### ASSIGNMENT
In the material below, swap "Describe the element" for "Name the element" everywhere it appears and reproduce the lines with everything else left unchanged.
======== RECORDS TO PROCESS
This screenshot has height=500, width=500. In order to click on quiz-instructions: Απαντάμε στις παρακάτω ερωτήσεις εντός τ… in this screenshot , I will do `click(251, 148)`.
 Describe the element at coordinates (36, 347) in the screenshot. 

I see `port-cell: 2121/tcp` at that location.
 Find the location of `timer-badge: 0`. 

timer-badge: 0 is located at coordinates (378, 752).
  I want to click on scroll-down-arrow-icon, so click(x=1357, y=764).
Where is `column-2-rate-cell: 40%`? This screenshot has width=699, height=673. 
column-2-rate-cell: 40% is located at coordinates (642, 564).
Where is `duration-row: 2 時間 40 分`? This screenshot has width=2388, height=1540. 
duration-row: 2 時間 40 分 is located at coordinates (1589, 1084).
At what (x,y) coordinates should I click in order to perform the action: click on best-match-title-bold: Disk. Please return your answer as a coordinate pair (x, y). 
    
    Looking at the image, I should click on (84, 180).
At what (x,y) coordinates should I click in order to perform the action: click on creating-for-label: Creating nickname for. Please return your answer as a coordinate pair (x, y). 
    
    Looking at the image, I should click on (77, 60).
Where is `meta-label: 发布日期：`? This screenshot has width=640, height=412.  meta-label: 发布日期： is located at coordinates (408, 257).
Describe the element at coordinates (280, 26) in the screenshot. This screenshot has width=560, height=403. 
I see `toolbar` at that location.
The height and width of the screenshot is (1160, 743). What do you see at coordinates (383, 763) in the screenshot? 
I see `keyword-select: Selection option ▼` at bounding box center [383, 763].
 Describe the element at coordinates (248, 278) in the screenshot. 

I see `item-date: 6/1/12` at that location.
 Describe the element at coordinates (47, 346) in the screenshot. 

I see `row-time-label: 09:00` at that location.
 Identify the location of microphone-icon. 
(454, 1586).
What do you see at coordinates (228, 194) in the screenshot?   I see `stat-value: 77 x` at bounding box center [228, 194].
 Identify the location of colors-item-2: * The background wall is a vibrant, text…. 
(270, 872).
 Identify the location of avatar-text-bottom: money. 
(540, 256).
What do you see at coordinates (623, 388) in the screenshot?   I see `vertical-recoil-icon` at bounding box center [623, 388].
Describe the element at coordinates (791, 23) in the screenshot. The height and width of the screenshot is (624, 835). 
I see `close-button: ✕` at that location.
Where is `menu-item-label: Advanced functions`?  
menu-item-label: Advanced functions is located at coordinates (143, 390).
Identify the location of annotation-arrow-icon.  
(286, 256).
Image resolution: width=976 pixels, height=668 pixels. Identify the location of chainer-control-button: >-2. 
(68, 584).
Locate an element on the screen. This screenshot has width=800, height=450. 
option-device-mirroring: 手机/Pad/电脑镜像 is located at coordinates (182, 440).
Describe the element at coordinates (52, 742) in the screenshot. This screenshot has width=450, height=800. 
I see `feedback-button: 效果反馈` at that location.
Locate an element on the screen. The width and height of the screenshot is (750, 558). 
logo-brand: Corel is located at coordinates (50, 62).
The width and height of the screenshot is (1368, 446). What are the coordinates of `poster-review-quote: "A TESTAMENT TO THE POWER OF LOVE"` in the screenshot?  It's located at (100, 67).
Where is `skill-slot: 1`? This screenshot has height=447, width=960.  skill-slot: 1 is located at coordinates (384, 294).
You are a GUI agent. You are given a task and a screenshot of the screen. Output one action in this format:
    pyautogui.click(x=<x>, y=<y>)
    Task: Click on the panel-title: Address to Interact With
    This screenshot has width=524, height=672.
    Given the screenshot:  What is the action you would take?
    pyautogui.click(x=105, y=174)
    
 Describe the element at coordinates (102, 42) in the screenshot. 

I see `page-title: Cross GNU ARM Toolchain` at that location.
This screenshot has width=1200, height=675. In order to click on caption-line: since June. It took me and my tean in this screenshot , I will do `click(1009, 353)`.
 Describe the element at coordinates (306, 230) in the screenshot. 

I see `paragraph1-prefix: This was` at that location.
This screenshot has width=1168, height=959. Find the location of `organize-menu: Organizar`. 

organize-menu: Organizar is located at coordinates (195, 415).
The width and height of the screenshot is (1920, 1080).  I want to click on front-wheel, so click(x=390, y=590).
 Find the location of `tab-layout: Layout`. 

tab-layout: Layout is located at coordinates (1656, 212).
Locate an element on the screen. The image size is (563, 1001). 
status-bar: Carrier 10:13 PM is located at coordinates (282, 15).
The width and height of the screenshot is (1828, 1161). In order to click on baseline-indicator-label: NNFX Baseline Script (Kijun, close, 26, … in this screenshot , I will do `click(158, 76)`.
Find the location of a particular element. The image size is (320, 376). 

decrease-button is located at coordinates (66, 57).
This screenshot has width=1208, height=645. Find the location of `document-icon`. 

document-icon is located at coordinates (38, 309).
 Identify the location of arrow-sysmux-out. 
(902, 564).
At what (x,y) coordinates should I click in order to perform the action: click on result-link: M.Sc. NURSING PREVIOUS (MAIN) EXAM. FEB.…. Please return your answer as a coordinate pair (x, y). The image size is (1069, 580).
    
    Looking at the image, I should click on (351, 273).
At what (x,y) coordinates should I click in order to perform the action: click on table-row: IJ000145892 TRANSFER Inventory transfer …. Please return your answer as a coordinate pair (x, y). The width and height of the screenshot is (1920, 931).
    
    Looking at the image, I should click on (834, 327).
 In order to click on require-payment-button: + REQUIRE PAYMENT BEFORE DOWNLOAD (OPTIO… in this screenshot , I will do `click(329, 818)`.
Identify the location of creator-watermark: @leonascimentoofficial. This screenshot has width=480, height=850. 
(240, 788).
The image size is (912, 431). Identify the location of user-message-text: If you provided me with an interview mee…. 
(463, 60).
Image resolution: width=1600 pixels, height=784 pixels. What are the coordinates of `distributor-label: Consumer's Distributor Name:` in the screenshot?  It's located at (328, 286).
================
### ANSWER TO THE PROBLEM
This screenshot has height=500, width=500. In order to click on quiz-instructions: Απαντάμε στις παρακάτω ερωτήσεις εντός τ… in this screenshot , I will do `click(251, 148)`.
 Name the element at coordinates (36, 347) in the screenshot. 

I see `port-cell: 2121/tcp` at that location.
 Find the location of `timer-badge: 0`. 

timer-badge: 0 is located at coordinates (378, 752).
  I want to click on scroll-down-arrow-icon, so click(x=1357, y=764).
Where is `column-2-rate-cell: 40%`? This screenshot has width=699, height=673. 
column-2-rate-cell: 40% is located at coordinates (642, 564).
Where is `duration-row: 2 時間 40 分`? This screenshot has width=2388, height=1540. 
duration-row: 2 時間 40 分 is located at coordinates (1589, 1084).
At what (x,y) coordinates should I click in order to perform the action: click on best-match-title-bold: Disk. Please return your answer as a coordinate pair (x, y). 
    
    Looking at the image, I should click on (84, 180).
At what (x,y) coordinates should I click in order to perform the action: click on creating-for-label: Creating nickname for. Please return your answer as a coordinate pair (x, y). 
    
    Looking at the image, I should click on (77, 60).
Where is `meta-label: 发布日期：`? This screenshot has width=640, height=412.  meta-label: 发布日期： is located at coordinates (408, 257).
Name the element at coordinates (280, 26) in the screenshot. This screenshot has width=560, height=403. 
I see `toolbar` at that location.
The height and width of the screenshot is (1160, 743). What do you see at coordinates (383, 763) in the screenshot? 
I see `keyword-select: Selection option ▼` at bounding box center [383, 763].
 Name the element at coordinates (248, 278) in the screenshot. 

I see `item-date: 6/1/12` at that location.
 Name the element at coordinates (47, 346) in the screenshot. 

I see `row-time-label: 09:00` at that location.
 Identify the location of microphone-icon. 
(454, 1586).
What do you see at coordinates (228, 194) in the screenshot?   I see `stat-value: 77 x` at bounding box center [228, 194].
 Identify the location of colors-item-2: * The background wall is a vibrant, text…. 
(270, 872).
 Identify the location of avatar-text-bottom: money. 
(540, 256).
What do you see at coordinates (623, 388) in the screenshot?   I see `vertical-recoil-icon` at bounding box center [623, 388].
Name the element at coordinates (791, 23) in the screenshot. The height and width of the screenshot is (624, 835). 
I see `close-button: ✕` at that location.
Where is `menu-item-label: Advanced functions`?  
menu-item-label: Advanced functions is located at coordinates (143, 390).
Identify the location of annotation-arrow-icon.  
(286, 256).
Image resolution: width=976 pixels, height=668 pixels. Identify the location of chainer-control-button: >-2. 
(68, 584).
Locate an element on the screen. This screenshot has width=800, height=450. 
option-device-mirroring: 手机/Pad/电脑镜像 is located at coordinates (182, 440).
Name the element at coordinates (52, 742) in the screenshot. This screenshot has width=450, height=800. 
I see `feedback-button: 效果反馈` at that location.
Locate an element on the screen. The width and height of the screenshot is (750, 558). 
logo-brand: Corel is located at coordinates (50, 62).
The width and height of the screenshot is (1368, 446). What are the coordinates of `poster-review-quote: "A TESTAMENT TO THE POWER OF LOVE"` in the screenshot?  It's located at (100, 67).
Where is `skill-slot: 1`? This screenshot has height=447, width=960.  skill-slot: 1 is located at coordinates (384, 294).
You are a GUI agent. You are given a task and a screenshot of the screen. Output one action in this format:
    pyautogui.click(x=<x>, y=<y>)
    Task: Click on the panel-title: Address to Interact With
    This screenshot has width=524, height=672.
    Given the screenshot:  What is the action you would take?
    pyautogui.click(x=105, y=174)
    
 Name the element at coordinates (102, 42) in the screenshot. 

I see `page-title: Cross GNU ARM Toolchain` at that location.
This screenshot has width=1200, height=675. In order to click on caption-line: since June. It took me and my tean in this screenshot , I will do `click(1009, 353)`.
 Name the element at coordinates (306, 230) in the screenshot. 

I see `paragraph1-prefix: This was` at that location.
This screenshot has width=1168, height=959. Find the location of `organize-menu: Organizar`. 

organize-menu: Organizar is located at coordinates (195, 415).
The width and height of the screenshot is (1920, 1080).  I want to click on front-wheel, so click(x=390, y=590).
 Find the location of `tab-layout: Layout`. 

tab-layout: Layout is located at coordinates (1656, 212).
Locate an element on the screen. The image size is (563, 1001). 
status-bar: Carrier 10:13 PM is located at coordinates (282, 15).
The width and height of the screenshot is (1828, 1161). In order to click on baseline-indicator-label: NNFX Baseline Script (Kijun, close, 26, … in this screenshot , I will do `click(158, 76)`.
Find the location of a particular element. The image size is (320, 376). 

decrease-button is located at coordinates (66, 57).
This screenshot has width=1208, height=645. Find the location of `document-icon`. 

document-icon is located at coordinates (38, 309).
 Identify the location of arrow-sysmux-out. 
(902, 564).
At what (x,y) coordinates should I click in order to perform the action: click on result-link: M.Sc. NURSING PREVIOUS (MAIN) EXAM. FEB.…. Please return your answer as a coordinate pair (x, y). The image size is (1069, 580).
    
    Looking at the image, I should click on (351, 273).
At what (x,y) coordinates should I click in order to perform the action: click on table-row: IJ000145892 TRANSFER Inventory transfer …. Please return your answer as a coordinate pair (x, y). The width and height of the screenshot is (1920, 931).
    
    Looking at the image, I should click on (834, 327).
 In order to click on require-payment-button: + REQUIRE PAYMENT BEFORE DOWNLOAD (OPTIO… in this screenshot , I will do `click(329, 818)`.
Identify the location of creator-watermark: @leonascimentoofficial. This screenshot has width=480, height=850. 
(240, 788).
The image size is (912, 431). Identify the location of user-message-text: If you provided me with an interview mee…. 
(463, 60).
Image resolution: width=1600 pixels, height=784 pixels. What are the coordinates of `distributor-label: Consumer's Distributor Name:` in the screenshot?  It's located at (328, 286).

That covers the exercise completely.